Философия свободы. Европа - [131]
Словом, в странах Западной Европы, по сути дела, не капитализм, а сам марксизм рыл себе могилу. Чем эффективней были политические организации западноевропейских рабочих, чем больше компромиссов с государством они могли себе позволить; чем дальше они заходили на пути мирных реформ, тем большую солидарность они чувствовали с институциями, которые, вопреки словам Маркса, оказались не глухой каменной стеной, сопротивляющейся по инерции, слепо и жестоко, но гибкой и уступчивой системой.

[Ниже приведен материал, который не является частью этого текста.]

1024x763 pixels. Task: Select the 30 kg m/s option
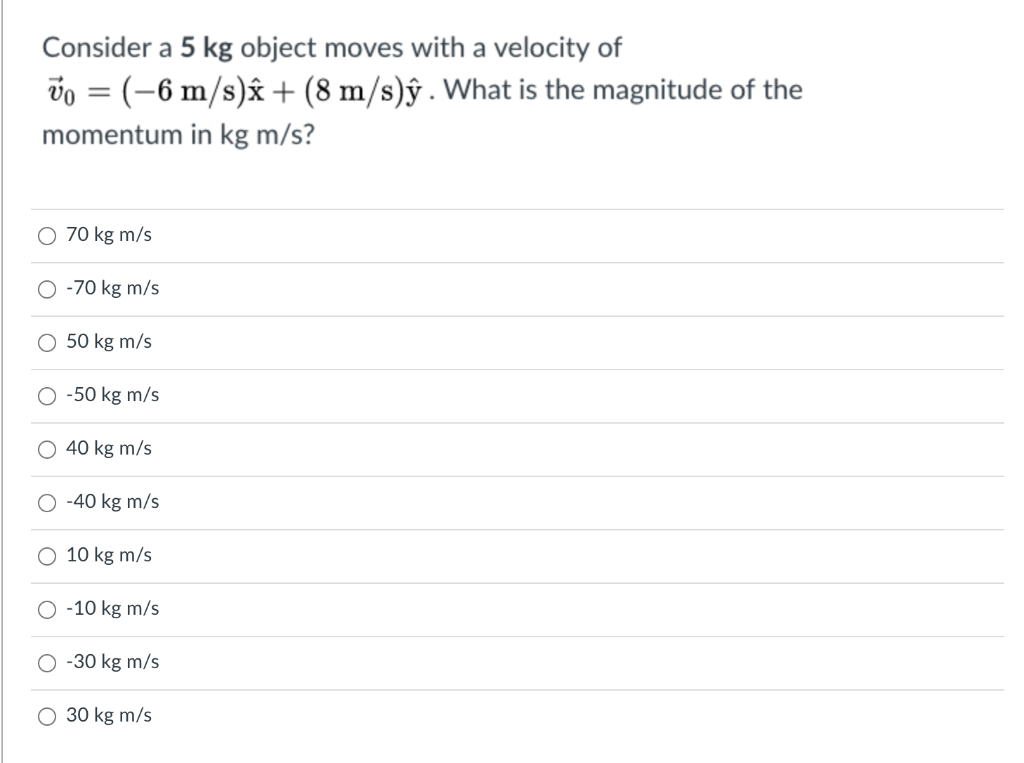tap(47, 717)
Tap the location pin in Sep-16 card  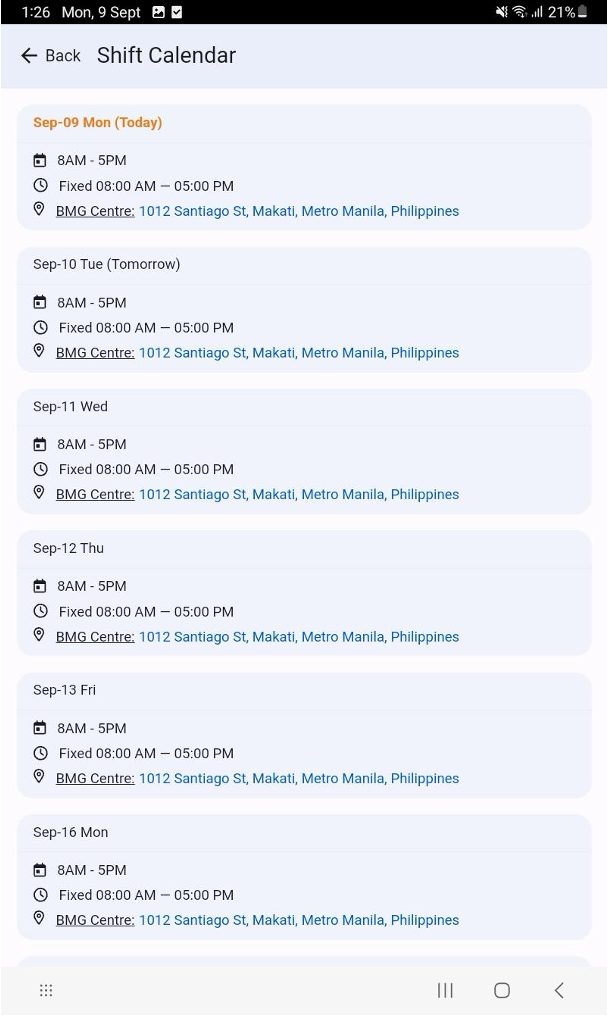point(39,919)
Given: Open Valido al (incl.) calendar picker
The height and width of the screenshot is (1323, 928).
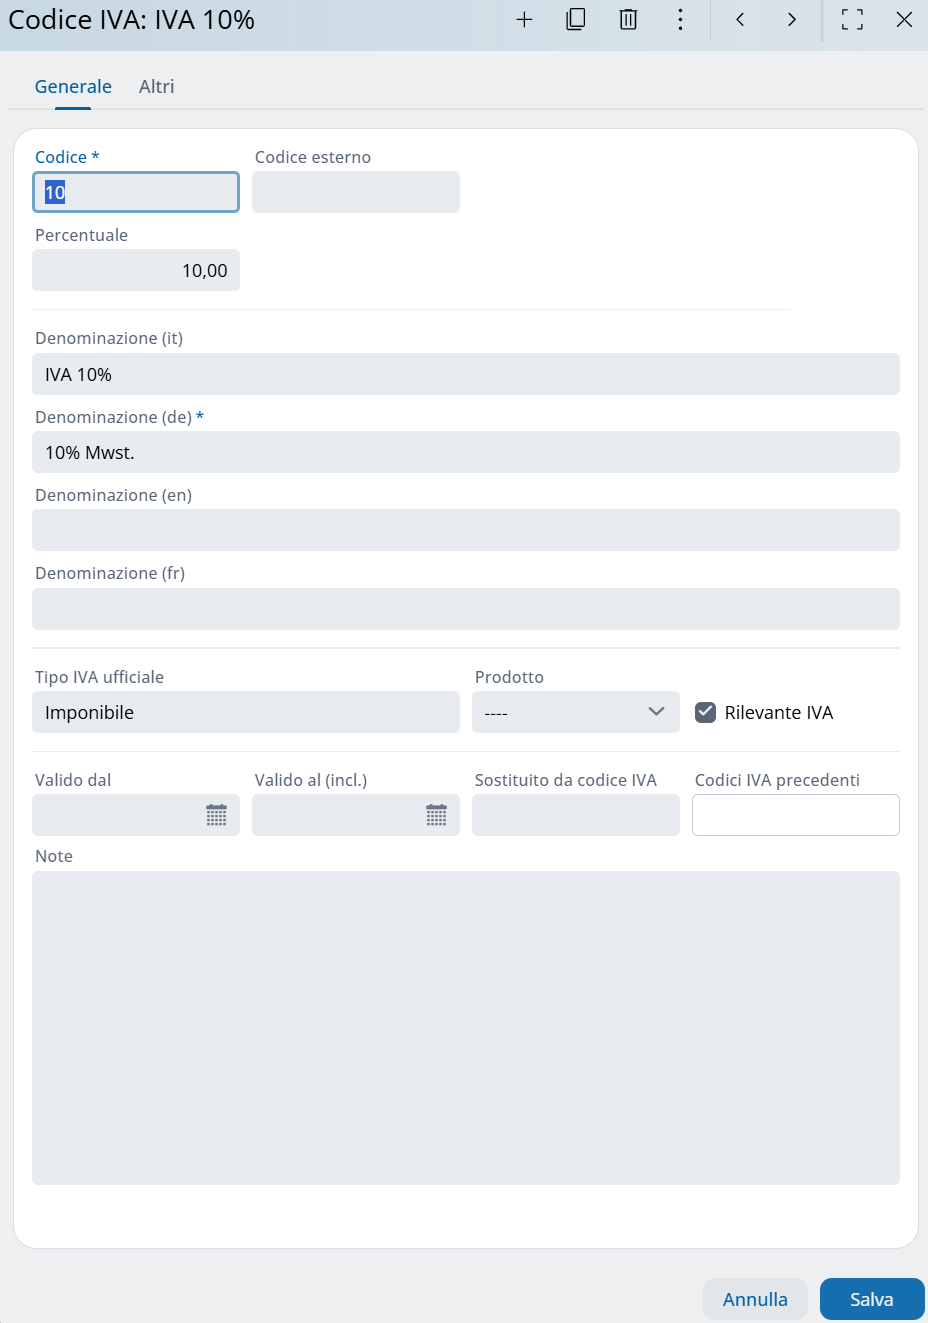Looking at the screenshot, I should click(x=436, y=815).
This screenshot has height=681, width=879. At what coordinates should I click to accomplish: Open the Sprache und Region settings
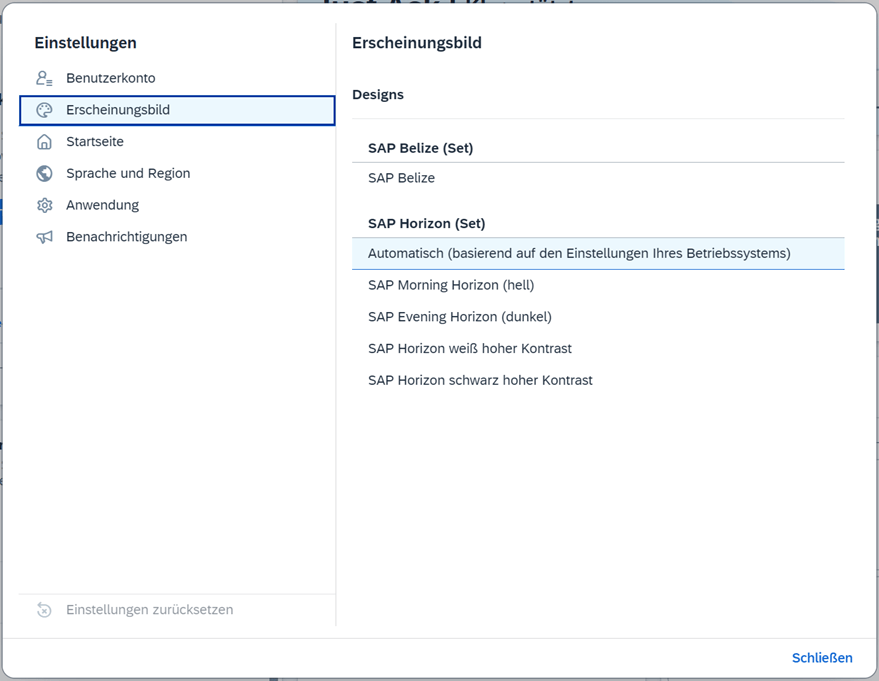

Мильерана, принявшего должность в «буржуазной» французской администрации, Интернационал проклял; тем не менее сама возможность ситуации, когда буржуазные партии готовы откупаться от своих противников, льстила самолюбию его членов и свидетельствовала об укреплении сил рабочей оппозиции.
Я не стану рассматривать здесь историю ХХ в.; лучшее ее описание в сравнении с пророчествами Маркса приведено в работе замечательного мыслителя, ныне покойного Джона Стрэчи. В книге «Современный капитализм»[283], одном из последних своих трудов, он подверг критике тезис Маркса о том, что конкуренция между капиталистами заставляла их понижать плату рабочим до предельно низкого уровня. Стрэчи доказывает, что это неверно: были взаимные уступки; магнаты, которых Маркс считал непреклонными, оказались учениками Мейнара Кейнса и успешно предотвратили окончательный кризис, по мнению Маркса, неизбежно надвигавшийся на западное общество. Собственные рассуждения Маркса о труде и заработной плате, отличавшиеся от рассуждений Лассаля, но схожие с ним, по крайней мере, в предположении, что некие объективные силы вынуждают капиталистов извлекать максимальную добавочную стоимость из труда, оказались ошибкой. Маркс явно переоценил негибкость, глупость, а возможно, и истинную силу военно-промышленного комплекса, против которого предостерегали такие разные политические деятели, как Бургхардт и Милльс Райт. Уступки профсоюзам, радикальное социальное законодательство, введенное Ллойд Джорджем в Англии и Франклином Рузвельтом в США, прогрессивная социальная политика в Скандинавии и «государство всеобщего благоденствия» Англия, кейнсианская и посткейнсианская экономическая политика попросту противоречили прогнозам Маркса. Множество ошибок сделал Советский Союз; их причина — не макиавеллизм государственных деятелей, как обычно полагают, и не простой оппортунизм, а чересчур буквальное истолкование марксистских анализов мировой экономической жизни, с последующими просчетами — относительно Германии в 1930-х гг., относительно Европы в конце 1940-х и относительно Азии и Африки. Можно доказать, что, если бы марксизм не существовал или не имел такой силы, буржуазные демократии не могли бы действовать так же эффективно. Если это верно, то неожиданный изгиб диалектики, по которому марксизм выработал свои собственные антитела, — интересная тема для исследования по исторической социологии.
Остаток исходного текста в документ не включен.